-- TASK TO COMPLETE --
Please copy out all lines of the entries that contain the word "agent".

== RECORDED INFORMATION

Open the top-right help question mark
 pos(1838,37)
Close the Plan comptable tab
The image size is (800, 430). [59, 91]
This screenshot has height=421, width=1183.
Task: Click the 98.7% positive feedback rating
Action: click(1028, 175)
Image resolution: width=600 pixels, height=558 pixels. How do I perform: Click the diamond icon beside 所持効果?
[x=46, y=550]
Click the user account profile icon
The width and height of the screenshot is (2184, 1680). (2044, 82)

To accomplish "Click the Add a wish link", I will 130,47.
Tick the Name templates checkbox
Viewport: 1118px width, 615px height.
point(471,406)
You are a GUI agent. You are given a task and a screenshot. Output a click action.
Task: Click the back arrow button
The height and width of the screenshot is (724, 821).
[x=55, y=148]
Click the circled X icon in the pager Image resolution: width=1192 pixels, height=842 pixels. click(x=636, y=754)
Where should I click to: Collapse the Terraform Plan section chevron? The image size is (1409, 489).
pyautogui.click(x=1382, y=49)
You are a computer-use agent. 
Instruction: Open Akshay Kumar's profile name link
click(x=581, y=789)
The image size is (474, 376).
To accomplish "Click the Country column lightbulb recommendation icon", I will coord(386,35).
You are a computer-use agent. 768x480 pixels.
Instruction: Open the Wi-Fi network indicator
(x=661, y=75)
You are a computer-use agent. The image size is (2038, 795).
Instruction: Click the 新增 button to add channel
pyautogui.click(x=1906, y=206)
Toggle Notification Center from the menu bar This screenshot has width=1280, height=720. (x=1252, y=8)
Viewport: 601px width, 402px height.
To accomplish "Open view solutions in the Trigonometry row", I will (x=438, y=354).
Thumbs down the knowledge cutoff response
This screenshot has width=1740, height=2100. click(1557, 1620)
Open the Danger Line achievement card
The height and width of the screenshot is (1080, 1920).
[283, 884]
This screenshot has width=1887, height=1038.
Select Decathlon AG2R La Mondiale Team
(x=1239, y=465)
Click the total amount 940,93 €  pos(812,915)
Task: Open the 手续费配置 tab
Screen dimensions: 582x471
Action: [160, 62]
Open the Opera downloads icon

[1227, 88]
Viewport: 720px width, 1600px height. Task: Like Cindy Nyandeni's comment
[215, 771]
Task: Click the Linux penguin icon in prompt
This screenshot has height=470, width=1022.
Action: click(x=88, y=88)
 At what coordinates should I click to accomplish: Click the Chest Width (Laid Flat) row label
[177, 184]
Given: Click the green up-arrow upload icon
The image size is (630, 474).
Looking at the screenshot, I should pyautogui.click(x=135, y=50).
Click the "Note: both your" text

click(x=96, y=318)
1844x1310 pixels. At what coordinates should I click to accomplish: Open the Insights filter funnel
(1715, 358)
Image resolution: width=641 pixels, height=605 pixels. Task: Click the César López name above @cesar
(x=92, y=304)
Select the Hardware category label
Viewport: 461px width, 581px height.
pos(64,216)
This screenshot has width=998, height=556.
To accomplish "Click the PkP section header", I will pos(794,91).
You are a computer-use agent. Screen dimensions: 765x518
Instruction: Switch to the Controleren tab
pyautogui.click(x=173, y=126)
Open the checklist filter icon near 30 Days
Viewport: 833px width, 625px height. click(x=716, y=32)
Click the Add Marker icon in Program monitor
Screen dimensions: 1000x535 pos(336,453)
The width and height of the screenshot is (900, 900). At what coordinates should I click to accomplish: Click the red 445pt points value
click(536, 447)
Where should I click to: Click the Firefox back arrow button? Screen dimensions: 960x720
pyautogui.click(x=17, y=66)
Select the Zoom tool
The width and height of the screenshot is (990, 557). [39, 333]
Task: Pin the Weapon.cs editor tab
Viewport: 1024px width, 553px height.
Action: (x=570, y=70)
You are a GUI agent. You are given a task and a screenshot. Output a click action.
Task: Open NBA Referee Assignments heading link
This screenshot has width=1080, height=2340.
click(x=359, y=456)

====

-- ANSWER TO THIS EXERCISE --
You are a GUI agent. You are given a task and a screenshot. Output a click action.
You are a computer-use agent. 
You are a computer-use agent. 768x480 pixels.
You are a computer-use agent. The image size is (2038, 795).
You are a computer-use agent. Screen dimensions: 765x518
You are a GUI agent. You are given a task and a screenshot. Output a click action.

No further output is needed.